いざ行ってみると、往年のアイドル「椿 由乃」と間違えられていたことが判明。しかも、一日の単発バイトだと思っていたら、契約期間は1年間でした。
そしてなんやかんやで国王として、4人の「大臣」とともに、1年間見知らぬ田舎の町で町おこしに奮闘することになります。
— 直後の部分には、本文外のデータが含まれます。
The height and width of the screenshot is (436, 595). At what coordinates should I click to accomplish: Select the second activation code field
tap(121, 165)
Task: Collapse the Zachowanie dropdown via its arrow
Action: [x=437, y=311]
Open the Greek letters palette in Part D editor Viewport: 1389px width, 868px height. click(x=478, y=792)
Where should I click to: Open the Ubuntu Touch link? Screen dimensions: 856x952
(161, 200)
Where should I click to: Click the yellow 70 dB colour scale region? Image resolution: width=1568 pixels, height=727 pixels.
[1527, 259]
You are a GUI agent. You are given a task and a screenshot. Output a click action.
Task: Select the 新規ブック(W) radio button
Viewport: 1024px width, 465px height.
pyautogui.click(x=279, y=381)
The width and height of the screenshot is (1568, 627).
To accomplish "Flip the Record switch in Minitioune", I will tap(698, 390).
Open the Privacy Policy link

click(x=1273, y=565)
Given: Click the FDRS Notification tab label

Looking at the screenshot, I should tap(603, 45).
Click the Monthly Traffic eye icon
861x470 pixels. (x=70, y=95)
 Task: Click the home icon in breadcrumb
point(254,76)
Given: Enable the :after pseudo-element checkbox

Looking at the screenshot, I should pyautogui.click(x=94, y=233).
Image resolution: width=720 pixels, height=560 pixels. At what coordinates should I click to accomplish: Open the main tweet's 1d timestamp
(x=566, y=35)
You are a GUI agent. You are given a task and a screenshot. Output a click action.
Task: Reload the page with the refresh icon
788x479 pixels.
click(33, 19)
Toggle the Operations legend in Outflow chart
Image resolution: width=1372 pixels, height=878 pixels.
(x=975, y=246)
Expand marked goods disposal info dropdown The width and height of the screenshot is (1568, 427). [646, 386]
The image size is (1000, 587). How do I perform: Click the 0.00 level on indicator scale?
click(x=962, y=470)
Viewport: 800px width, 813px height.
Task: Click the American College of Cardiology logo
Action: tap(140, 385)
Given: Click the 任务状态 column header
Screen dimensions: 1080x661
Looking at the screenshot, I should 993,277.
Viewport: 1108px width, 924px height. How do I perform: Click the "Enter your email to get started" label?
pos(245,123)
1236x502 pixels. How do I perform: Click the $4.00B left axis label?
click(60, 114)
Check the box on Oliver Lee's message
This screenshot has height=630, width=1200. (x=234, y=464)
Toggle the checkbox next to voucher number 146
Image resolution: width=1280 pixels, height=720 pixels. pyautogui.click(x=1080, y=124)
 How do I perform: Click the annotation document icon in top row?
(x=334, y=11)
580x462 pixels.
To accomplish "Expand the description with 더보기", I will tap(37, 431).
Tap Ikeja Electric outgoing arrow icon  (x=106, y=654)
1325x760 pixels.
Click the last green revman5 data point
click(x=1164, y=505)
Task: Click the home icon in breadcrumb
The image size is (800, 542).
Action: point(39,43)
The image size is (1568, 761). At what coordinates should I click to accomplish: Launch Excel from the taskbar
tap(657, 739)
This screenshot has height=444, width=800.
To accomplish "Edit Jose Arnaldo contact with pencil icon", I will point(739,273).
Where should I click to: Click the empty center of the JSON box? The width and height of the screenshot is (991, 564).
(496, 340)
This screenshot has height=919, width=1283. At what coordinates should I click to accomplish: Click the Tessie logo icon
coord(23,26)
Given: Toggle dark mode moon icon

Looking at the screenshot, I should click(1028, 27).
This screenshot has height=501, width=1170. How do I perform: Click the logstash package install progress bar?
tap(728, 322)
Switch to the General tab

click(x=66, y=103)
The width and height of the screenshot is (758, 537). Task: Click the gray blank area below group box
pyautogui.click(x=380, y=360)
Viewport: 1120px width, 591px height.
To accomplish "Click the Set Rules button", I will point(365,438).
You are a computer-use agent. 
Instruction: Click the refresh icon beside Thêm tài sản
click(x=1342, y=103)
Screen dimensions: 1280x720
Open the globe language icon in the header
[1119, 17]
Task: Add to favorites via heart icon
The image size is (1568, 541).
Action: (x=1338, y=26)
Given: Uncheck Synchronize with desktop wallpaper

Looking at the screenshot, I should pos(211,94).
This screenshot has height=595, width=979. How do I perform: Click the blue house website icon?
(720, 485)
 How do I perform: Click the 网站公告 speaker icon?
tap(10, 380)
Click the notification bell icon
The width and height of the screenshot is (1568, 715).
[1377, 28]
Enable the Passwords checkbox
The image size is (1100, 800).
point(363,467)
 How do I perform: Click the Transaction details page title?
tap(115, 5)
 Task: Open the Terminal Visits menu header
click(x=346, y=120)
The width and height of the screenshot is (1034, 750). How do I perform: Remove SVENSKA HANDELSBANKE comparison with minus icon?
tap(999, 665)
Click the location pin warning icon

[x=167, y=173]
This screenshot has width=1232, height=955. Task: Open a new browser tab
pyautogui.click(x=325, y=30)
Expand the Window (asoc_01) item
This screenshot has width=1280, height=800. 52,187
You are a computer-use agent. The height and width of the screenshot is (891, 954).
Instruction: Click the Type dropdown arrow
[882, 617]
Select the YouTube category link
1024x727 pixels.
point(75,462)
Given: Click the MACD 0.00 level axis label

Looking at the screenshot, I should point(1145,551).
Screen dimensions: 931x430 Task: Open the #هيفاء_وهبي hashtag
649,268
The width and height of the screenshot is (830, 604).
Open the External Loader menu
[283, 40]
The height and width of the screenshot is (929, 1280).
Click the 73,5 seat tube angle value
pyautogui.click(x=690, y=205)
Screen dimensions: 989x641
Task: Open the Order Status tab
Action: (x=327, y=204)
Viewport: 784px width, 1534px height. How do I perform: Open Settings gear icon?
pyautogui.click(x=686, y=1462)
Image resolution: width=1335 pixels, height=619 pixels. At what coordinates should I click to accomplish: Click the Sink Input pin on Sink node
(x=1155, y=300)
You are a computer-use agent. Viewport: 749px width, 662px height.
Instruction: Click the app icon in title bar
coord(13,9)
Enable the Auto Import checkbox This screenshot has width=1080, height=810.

寂れた町と同じように、自信や情熱を失い、先の見えない主人公たちが、色々な失敗や困難を乗り越えて、町の伝統や魅力を再発見、再構築していくことで町が少しずつ魅力を取り戻していき、その過程で自分自身のルーツや情熱を見つけて魅力的な人に成長していくんですけど、もうね、最高。

では、なぜ感動したのか考えていきましょう。

■視聴者も一緒に悩む。


サクラクエストは作品の世界に感情移入させるのが上手かった。のだと思います。
なぜ、感情移入し易いのか。

①コメディと人情ばなし。
普段我々が他人と話をするときに、笑うと警戒心が和らぐことがあると思います。
アニメや映画も同様に、笑うことで警戒心が解け、作品を受け入れやすくなるのではないでしょうか。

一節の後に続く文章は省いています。